Stored records

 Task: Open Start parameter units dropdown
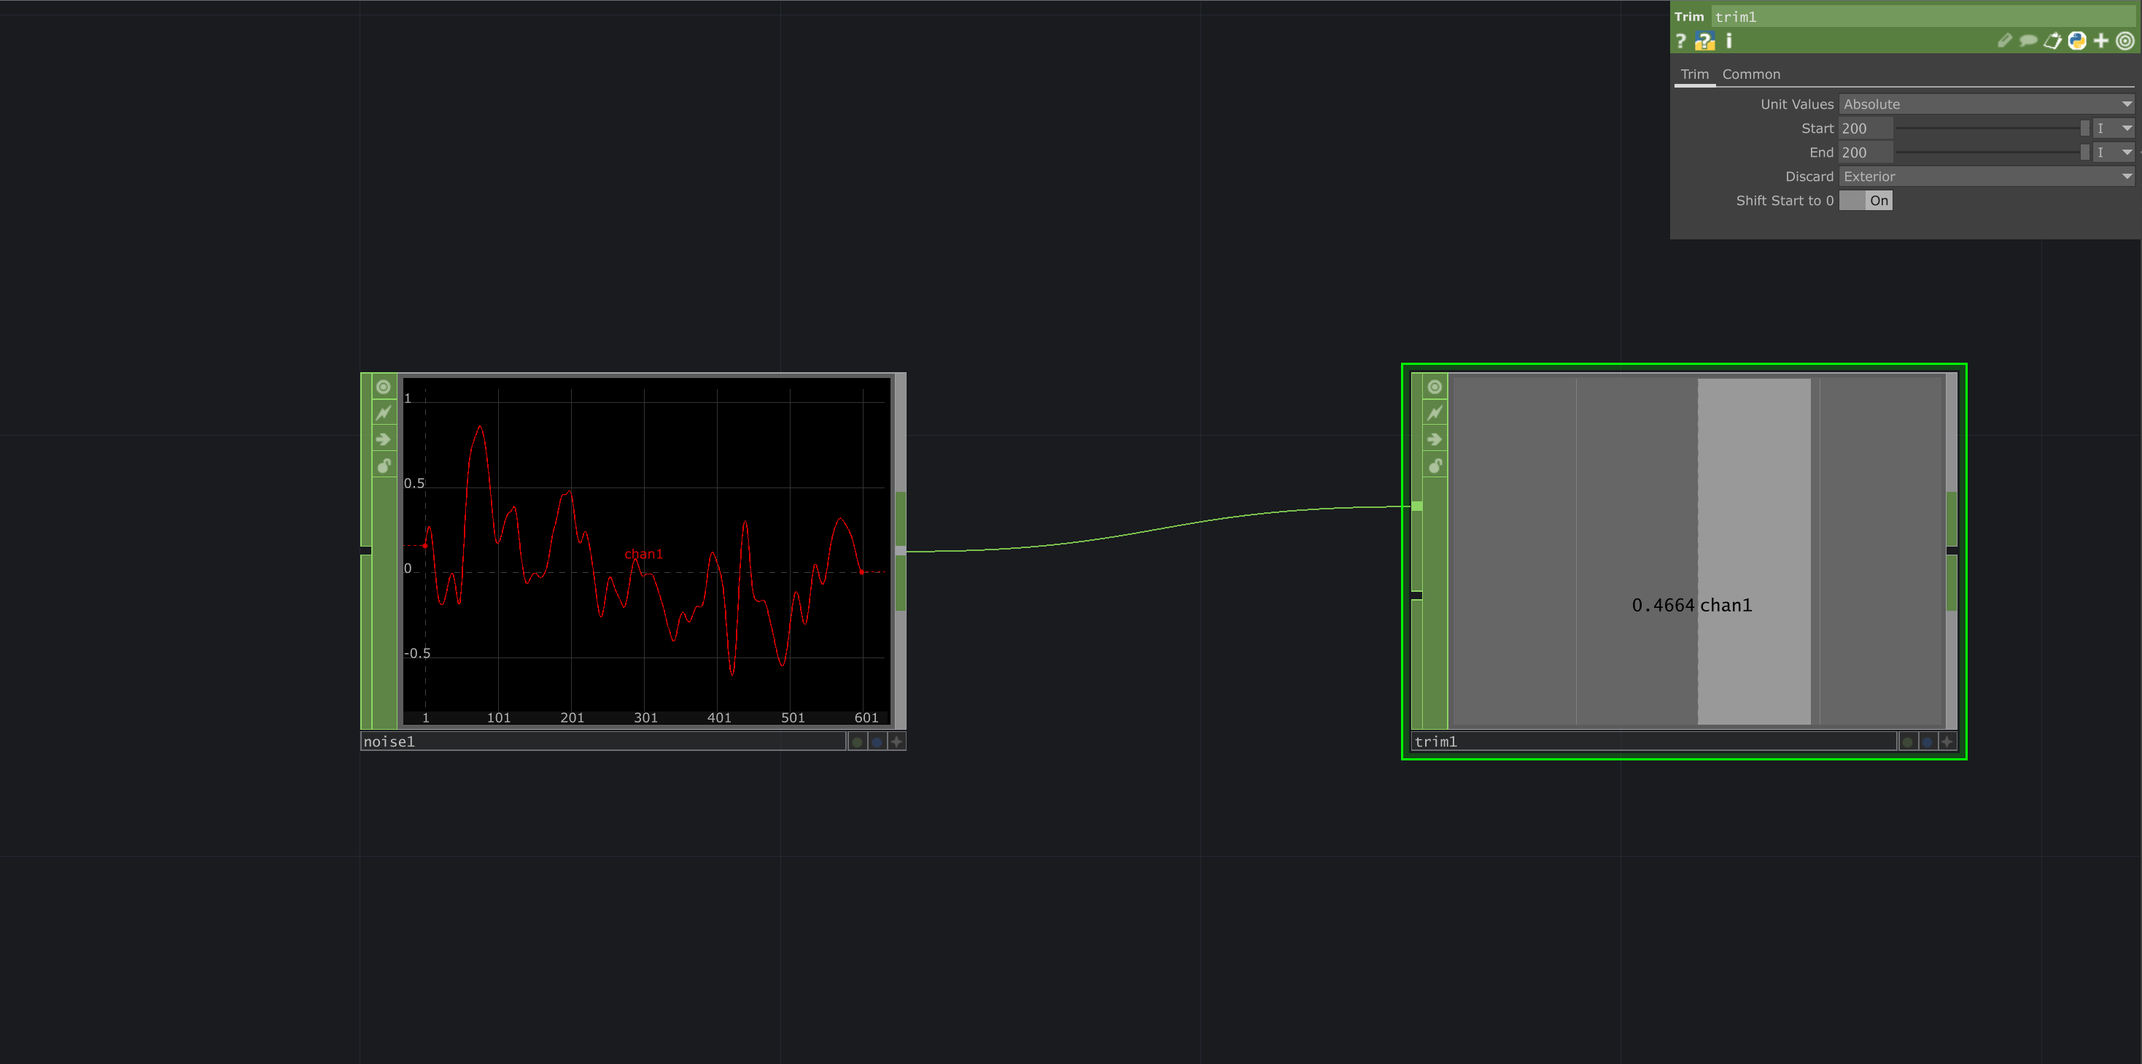[2113, 128]
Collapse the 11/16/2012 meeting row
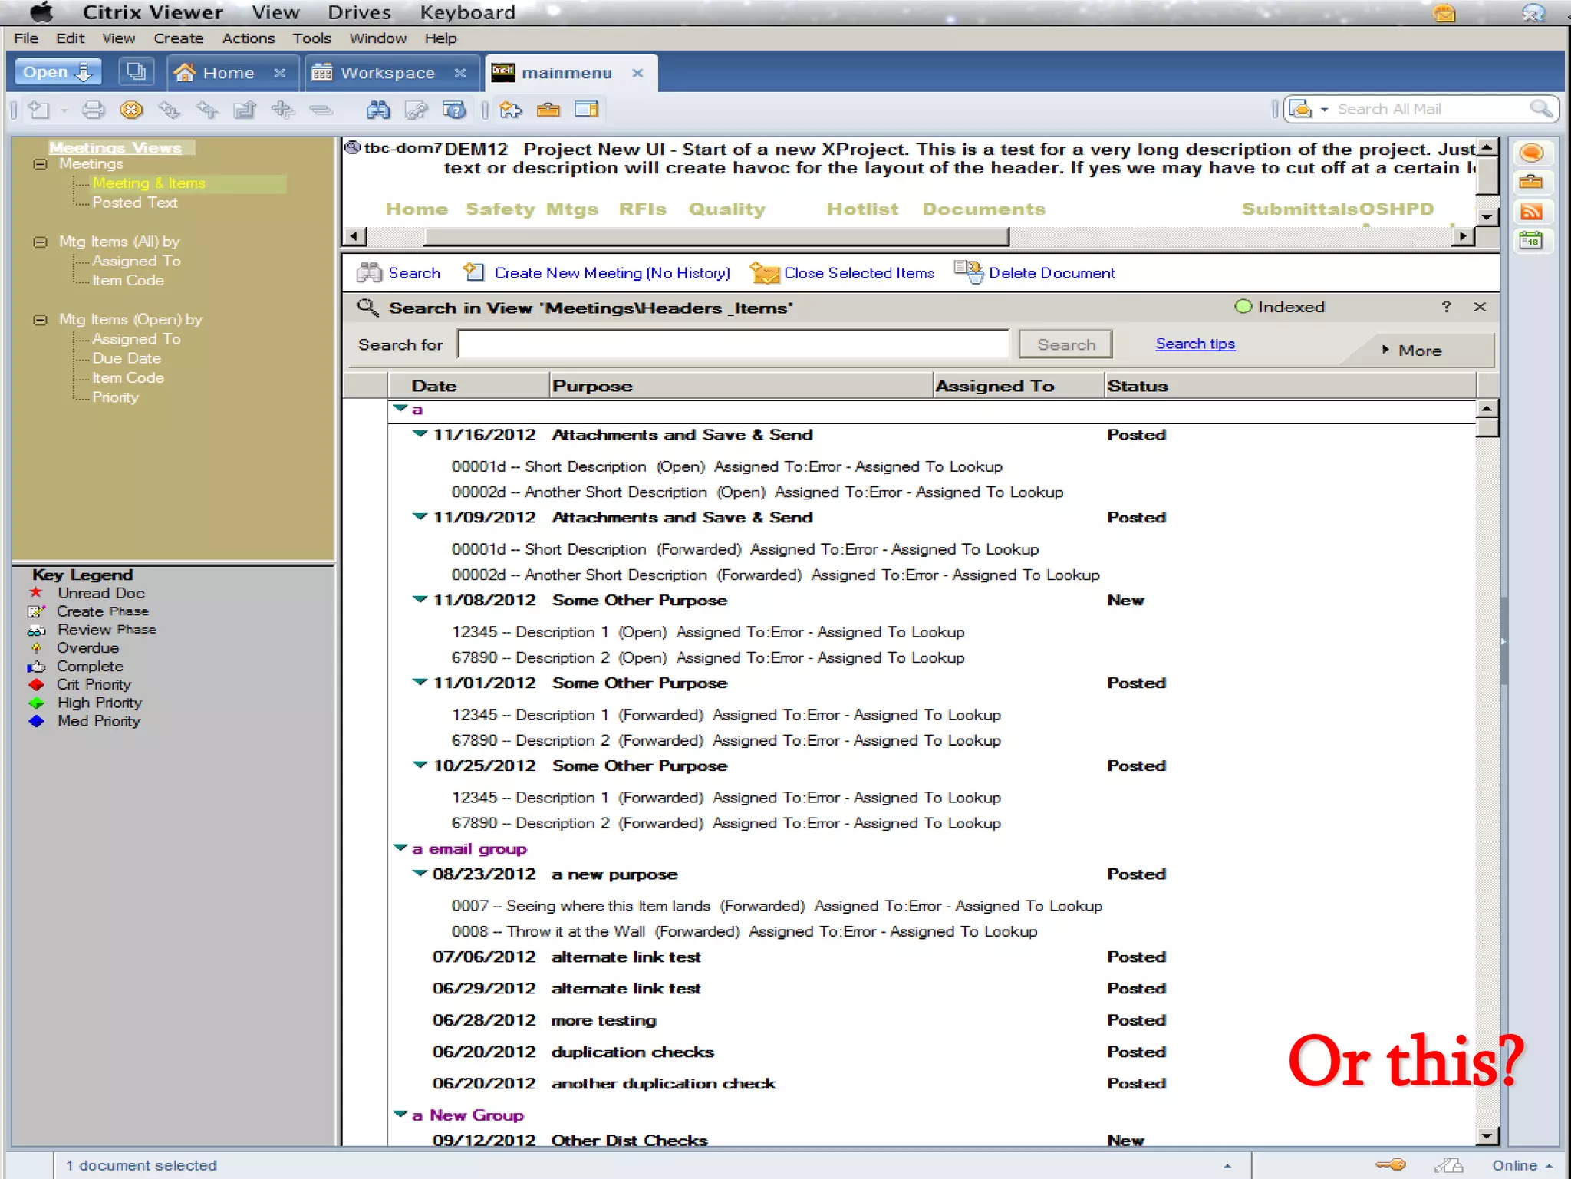 pyautogui.click(x=420, y=434)
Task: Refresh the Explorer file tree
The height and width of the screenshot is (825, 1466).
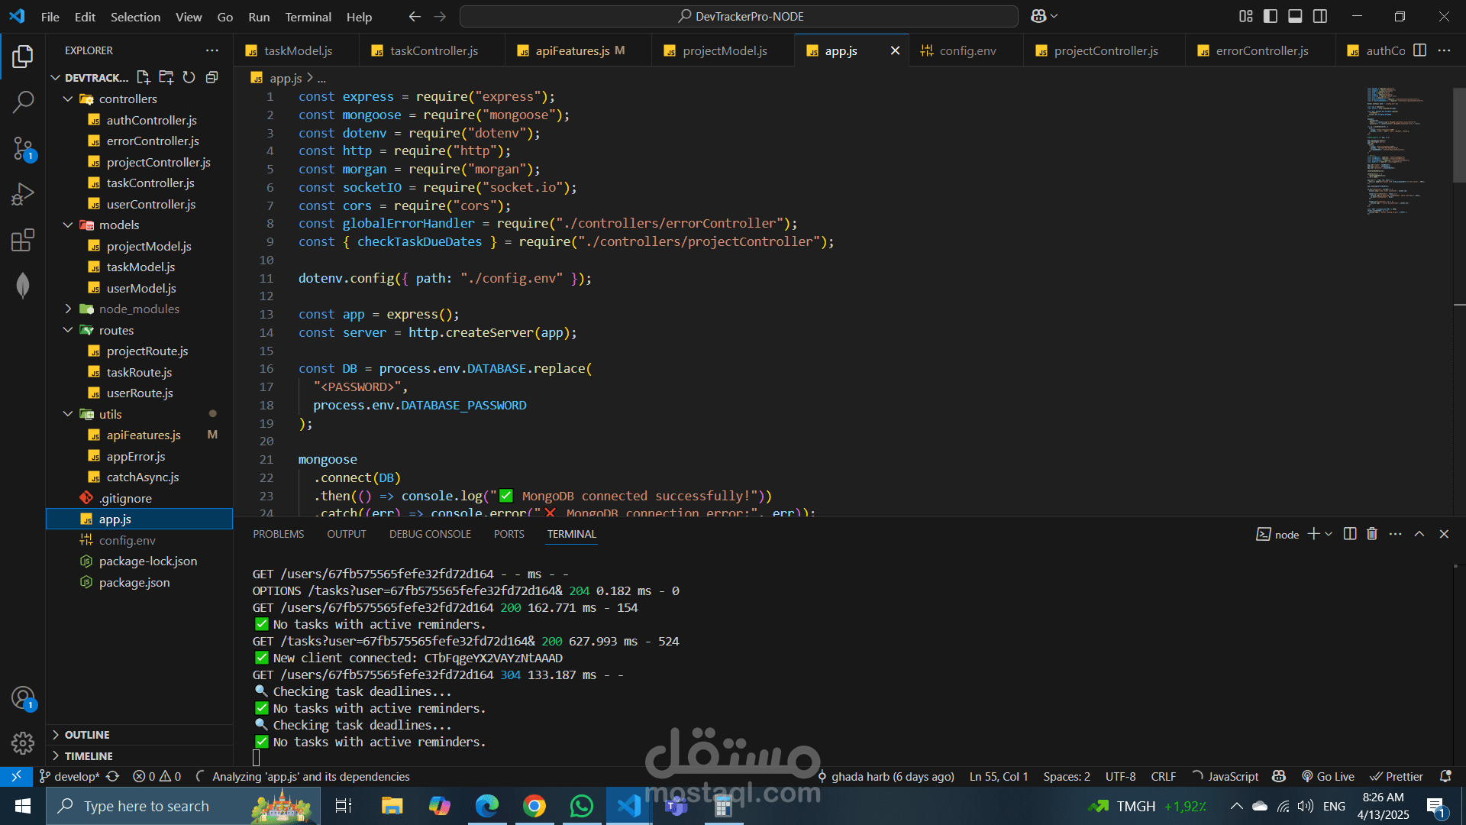Action: coord(189,77)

* **WHAT IS REQUIRED**
Extract only the lines from the one that contains "Task: Refresh the Explorer file tree" through the end of the records, inclusive, and omit every picture.

* **SOLUTION BELOW**
Task: Refresh the Explorer file tree
The height and width of the screenshot is (825, 1466).
Action: coord(189,77)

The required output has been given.